Sara (1997) is an amazing Polish film, primarily because it has an overarching commercial appeal and is dealing with rather transgressive subject matter.  Or maybe not.  Sara could be classified with its American ilk, like the Kick-Ass films, big studio films with big actors whose subject matter is, let’s say, “edgy.”  Or…I’m just getting old.
Leon (Boguslaw Linda) is a decorated soldier, returning home to his loving wife and two child daughters after a tour.  While he is in the kitchen of his flat with his wife, Leon carelessly leaves his pistol in open view.  One of his daughters picks it up and fires it at her sister.  Cut to a few years later and Leon is still in his flat, but his wife and child have left him.  He has been seeking serious solace in the bottle.  He gets a call from one of his homies to meet a wealthy client for a protection job.  Leon arrives at the meeting place, an upscale bar, and is immediately rebuffed by the wealthy client for being a drunk.  A trio of armed thugs storm the bar, and Leon saves the client’s life.  As gratitude, the wealthy client gives Leon a job and helps him clean up his life.  The job he gives Leon is simple:  protect his teenage daughter, Sara (Agnieszka Wlodarcyzk), as the wealthy client’s enemies may harm her to get to him.  This job turns out to be simple but not easy for Leon…

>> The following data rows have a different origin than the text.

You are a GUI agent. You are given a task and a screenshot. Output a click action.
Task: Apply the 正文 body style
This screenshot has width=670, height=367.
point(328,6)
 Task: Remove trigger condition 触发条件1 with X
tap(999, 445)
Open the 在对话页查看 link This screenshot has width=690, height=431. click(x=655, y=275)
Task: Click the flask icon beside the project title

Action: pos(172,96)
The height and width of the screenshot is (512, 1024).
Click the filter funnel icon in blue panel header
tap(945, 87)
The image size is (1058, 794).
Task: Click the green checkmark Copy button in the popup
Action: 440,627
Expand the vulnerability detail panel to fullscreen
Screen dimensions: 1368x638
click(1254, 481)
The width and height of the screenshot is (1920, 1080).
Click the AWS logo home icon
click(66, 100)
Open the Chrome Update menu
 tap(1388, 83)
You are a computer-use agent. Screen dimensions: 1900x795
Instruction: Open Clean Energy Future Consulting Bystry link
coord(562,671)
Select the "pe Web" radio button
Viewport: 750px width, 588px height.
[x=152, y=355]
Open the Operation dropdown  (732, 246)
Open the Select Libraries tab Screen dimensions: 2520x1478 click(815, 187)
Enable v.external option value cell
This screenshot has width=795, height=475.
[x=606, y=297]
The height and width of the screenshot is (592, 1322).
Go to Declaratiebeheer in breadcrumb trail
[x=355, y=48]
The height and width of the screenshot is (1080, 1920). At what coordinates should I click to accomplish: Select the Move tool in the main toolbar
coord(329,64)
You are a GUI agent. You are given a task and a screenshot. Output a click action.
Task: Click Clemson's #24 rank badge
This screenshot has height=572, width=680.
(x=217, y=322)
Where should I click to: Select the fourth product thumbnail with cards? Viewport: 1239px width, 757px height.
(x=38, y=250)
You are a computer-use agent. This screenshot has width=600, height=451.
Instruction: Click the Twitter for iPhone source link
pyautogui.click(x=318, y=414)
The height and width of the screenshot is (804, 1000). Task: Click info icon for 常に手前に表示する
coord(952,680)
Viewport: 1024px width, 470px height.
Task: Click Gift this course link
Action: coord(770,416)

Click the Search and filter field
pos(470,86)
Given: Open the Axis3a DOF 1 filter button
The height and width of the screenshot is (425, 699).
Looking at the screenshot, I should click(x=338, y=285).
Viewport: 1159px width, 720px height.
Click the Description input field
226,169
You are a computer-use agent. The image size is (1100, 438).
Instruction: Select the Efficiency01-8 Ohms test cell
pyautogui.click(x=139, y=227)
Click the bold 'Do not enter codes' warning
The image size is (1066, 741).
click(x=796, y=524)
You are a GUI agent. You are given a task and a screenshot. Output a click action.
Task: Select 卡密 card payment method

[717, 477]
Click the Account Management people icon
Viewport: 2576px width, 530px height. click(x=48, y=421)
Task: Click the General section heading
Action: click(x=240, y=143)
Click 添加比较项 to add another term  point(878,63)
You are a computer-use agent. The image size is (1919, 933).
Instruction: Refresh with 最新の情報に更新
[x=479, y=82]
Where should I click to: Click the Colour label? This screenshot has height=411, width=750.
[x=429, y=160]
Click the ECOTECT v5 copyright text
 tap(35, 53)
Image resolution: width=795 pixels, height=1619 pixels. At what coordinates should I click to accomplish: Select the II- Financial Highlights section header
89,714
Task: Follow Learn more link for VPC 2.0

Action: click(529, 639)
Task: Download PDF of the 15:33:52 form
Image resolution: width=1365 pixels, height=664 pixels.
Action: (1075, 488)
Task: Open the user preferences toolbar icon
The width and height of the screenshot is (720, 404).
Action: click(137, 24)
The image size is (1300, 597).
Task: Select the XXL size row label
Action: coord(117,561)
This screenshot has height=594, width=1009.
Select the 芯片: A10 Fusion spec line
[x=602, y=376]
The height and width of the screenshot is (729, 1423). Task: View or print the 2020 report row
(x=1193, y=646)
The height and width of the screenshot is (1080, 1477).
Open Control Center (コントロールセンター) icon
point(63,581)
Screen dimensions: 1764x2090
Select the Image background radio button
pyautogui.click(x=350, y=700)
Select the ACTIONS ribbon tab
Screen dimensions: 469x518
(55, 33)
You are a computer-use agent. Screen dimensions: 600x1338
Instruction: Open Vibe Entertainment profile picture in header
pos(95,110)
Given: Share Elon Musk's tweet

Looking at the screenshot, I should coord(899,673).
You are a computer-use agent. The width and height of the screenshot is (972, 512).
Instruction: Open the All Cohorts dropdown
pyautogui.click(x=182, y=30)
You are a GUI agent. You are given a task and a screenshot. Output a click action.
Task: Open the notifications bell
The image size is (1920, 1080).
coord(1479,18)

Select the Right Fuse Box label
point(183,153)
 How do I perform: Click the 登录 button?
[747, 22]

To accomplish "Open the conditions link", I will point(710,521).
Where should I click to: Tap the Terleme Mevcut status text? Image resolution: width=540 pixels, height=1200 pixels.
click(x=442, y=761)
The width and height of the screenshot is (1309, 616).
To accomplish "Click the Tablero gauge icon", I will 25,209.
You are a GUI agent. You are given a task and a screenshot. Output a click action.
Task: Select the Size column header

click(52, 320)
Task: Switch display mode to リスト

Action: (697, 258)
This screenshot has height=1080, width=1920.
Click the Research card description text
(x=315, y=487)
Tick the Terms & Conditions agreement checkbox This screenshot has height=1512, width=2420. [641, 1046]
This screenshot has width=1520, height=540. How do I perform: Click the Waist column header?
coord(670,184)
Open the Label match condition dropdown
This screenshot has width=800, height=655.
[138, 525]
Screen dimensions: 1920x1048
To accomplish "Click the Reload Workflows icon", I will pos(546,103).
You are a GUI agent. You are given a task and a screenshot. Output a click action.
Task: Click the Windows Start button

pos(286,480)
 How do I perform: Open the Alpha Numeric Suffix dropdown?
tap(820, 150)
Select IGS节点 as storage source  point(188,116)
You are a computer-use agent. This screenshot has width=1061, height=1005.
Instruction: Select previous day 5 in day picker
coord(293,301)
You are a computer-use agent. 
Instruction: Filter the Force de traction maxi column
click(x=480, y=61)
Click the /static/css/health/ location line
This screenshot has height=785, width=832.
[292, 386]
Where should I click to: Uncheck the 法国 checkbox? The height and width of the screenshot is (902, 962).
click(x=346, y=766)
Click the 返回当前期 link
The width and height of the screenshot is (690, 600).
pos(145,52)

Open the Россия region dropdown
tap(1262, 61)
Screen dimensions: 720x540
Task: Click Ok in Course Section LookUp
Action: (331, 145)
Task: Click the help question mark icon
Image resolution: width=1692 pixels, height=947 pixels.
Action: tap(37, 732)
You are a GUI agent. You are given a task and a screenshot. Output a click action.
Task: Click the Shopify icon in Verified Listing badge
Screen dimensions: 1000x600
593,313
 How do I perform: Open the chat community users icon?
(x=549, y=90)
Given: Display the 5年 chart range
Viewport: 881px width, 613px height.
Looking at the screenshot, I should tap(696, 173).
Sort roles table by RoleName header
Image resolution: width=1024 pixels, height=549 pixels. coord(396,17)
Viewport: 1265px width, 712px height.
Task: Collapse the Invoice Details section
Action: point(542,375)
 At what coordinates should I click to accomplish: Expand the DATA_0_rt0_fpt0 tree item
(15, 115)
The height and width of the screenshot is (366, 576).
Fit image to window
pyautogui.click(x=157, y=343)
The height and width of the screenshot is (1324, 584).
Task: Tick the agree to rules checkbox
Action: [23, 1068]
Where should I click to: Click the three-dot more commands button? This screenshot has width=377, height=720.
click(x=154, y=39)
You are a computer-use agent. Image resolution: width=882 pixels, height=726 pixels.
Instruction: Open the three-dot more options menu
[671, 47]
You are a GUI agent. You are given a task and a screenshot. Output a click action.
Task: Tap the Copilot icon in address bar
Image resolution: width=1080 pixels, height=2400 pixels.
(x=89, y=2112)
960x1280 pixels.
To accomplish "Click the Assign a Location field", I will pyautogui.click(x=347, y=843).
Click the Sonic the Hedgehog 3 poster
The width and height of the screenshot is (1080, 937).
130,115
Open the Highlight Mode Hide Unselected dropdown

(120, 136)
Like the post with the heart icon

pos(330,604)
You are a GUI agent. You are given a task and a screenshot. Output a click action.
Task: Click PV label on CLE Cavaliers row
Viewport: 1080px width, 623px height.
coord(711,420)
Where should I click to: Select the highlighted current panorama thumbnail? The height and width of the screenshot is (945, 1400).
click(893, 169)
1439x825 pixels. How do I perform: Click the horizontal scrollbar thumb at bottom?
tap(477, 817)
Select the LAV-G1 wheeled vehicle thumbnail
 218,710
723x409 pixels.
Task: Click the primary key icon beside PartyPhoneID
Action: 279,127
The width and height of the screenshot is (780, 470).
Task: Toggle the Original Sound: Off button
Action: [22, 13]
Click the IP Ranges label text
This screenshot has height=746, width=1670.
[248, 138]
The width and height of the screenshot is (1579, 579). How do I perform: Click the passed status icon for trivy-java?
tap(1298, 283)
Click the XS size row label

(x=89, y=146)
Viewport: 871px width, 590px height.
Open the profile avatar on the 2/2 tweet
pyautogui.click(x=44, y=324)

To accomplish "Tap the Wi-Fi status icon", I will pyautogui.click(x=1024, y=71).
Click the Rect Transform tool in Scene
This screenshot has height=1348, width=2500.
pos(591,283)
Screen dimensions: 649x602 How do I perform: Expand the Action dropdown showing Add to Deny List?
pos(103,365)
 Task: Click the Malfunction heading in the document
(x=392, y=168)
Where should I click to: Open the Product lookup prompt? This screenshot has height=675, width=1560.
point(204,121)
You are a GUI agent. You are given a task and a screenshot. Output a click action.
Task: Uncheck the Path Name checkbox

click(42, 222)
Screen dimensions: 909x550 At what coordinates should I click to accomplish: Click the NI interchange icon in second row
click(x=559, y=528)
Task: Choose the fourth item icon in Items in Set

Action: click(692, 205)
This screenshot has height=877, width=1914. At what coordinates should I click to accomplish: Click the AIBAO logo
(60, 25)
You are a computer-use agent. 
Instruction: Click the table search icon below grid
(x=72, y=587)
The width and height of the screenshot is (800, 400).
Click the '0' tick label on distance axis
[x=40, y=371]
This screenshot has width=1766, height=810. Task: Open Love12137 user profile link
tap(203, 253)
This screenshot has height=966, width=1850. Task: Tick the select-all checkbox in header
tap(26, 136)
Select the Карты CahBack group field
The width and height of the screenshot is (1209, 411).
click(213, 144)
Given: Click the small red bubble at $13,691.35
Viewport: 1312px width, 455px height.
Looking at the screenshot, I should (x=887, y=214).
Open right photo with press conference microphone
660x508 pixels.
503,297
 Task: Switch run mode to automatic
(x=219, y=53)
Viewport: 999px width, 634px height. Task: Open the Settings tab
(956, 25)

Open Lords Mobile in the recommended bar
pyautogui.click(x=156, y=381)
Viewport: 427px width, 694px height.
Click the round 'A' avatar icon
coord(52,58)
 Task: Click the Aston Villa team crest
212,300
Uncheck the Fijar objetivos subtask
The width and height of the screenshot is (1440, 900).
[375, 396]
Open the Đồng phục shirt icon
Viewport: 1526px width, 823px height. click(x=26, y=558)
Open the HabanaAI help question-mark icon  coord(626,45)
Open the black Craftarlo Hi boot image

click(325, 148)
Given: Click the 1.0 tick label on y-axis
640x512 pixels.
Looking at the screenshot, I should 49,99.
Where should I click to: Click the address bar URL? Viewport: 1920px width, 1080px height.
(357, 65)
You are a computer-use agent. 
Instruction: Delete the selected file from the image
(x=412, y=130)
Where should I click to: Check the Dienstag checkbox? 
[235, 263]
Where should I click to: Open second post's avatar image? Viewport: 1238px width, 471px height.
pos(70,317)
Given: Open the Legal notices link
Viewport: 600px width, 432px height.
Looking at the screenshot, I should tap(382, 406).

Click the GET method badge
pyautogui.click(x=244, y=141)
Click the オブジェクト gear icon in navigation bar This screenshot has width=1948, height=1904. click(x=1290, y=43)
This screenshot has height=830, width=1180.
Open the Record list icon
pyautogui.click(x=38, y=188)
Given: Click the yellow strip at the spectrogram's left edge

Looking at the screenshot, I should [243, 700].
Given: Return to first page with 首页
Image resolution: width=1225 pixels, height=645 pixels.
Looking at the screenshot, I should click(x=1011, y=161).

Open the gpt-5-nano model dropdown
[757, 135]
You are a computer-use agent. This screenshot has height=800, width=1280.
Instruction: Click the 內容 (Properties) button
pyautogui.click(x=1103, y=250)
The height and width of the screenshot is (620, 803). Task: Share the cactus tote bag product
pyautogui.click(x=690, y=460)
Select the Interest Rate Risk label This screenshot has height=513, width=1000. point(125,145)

The narrative of Sara is the romantic comedy, familiar in the American tradition.  Leon and Sara’s relationship begins with playful antagonism:  initially, Leon’s only real task is dropping off and picking up Sara from school.  One evening, however, she wants to attend the basketball game and dance after.  Leon shadows her the entire evening, and visibly irritated and perturbed, Sara steals the car keys from one of her bodyguards and escapes in the car.  Leon gives chase on foot, and Sara has an auto collision on the road.  From within the other car emerges an armed assailant, and Leon shields Sara with his body, absorbing the bullets and saving her life.  (Leon was wearing his bulletproof vest and survives.  Sara’s father moves him into his manor to recuperate.)  Leon now wants to quit but Sara won’t let him:  she has declared her love for him.  Leon has a bit of dilemma regarding the coquettish young lady’s feelings.
Subsequent to his tragedy, depicted in the first act of Sara, the viewer can clearly discern that Leon has a death wish.  There is not much that he is willing to lose or afraid of risking.  Sara begins after her declaration of love seducing Leon, and Leon, after some initial reticence, complies to having a sexual relationship with her.  Sara’s seduction scenes take upon the oddest aspect:  each composition seemingly is not a subjective composition, intended solely for the character of Leon; but rather, the compositions of Sara seem directed towards the viewer.  While the dialogue remains playfully antagonistic between the two, there is something disturbing about Sara’s seduction scenes.  Slowly, Leon begins to articulate warmer feelings towards Sara, and the two have a dinner date at a Chinese restaurant.  They have a sweet tango scene on the dance floor (a la Scent of a Woman (1992) and True Lies (1994)).  Included also is a scene where Leon, in his flat of all places, rides in circles upon his bicycle while Sara rides upon the handlebars.  (I almost started humming “Raindrops keep falling on my head” during this scene.)  The juxtaposition of Sara’s seduction scenes with the sweet, romantic comedy scenes give Sara an odd, off-putting vibe.  (Not to mention the John Woo-esque finale in the final act.)  Like the Kick-Ass films, this quality makes Sara both simultaneously disturbing and alluring, which is quite a unique feat.
Sara is well done in all technical aspects.  The leads are quite good in their roles.  Most of the comedy, even when it becomes repetitious, remains fresh and funny.  In the end, Sara is probably the sleaziest film that is also kind of sweet.